(Excerpts from a dataset)
# # #

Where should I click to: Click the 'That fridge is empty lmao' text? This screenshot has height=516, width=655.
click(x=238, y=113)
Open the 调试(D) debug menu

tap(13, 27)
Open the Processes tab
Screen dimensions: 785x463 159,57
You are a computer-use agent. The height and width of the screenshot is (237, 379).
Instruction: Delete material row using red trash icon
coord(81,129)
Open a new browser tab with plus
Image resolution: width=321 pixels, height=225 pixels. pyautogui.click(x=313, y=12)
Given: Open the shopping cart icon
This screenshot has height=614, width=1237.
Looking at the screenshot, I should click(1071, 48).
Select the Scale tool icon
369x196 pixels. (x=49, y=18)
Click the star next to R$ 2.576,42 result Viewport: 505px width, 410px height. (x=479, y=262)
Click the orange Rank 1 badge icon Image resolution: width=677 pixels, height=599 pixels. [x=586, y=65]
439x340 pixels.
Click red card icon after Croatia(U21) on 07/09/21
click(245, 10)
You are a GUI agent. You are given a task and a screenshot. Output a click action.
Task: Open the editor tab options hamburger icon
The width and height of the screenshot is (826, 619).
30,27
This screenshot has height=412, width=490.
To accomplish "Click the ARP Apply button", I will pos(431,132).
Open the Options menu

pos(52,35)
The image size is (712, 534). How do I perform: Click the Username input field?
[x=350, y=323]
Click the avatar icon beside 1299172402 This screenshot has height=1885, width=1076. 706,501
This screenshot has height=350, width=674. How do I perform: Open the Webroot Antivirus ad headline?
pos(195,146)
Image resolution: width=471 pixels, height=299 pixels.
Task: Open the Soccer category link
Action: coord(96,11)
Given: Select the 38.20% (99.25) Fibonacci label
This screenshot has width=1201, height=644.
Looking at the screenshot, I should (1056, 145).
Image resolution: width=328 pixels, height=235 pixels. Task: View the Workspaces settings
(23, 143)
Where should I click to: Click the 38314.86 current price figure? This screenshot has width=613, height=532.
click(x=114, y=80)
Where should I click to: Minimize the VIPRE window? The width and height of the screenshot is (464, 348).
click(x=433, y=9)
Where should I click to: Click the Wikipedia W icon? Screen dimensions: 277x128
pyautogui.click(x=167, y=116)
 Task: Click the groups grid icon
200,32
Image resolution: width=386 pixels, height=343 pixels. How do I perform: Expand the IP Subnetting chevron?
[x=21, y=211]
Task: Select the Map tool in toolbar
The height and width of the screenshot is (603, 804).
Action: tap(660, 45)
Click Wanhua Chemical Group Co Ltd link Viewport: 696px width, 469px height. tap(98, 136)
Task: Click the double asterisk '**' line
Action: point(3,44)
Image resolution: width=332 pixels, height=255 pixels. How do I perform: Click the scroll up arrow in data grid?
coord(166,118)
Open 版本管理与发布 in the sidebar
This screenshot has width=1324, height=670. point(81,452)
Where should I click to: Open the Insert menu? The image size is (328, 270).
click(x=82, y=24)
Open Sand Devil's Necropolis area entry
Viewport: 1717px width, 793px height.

# # #

◆ **About this task**
The expected answer is a copy of each line in the records that holds the word "agent".

◆ **Task response**
You are a computer-use agent. The height and width of the screenshot is (237, 379).
You are a GUI agent. You are given a task and a screenshot. Output a click action.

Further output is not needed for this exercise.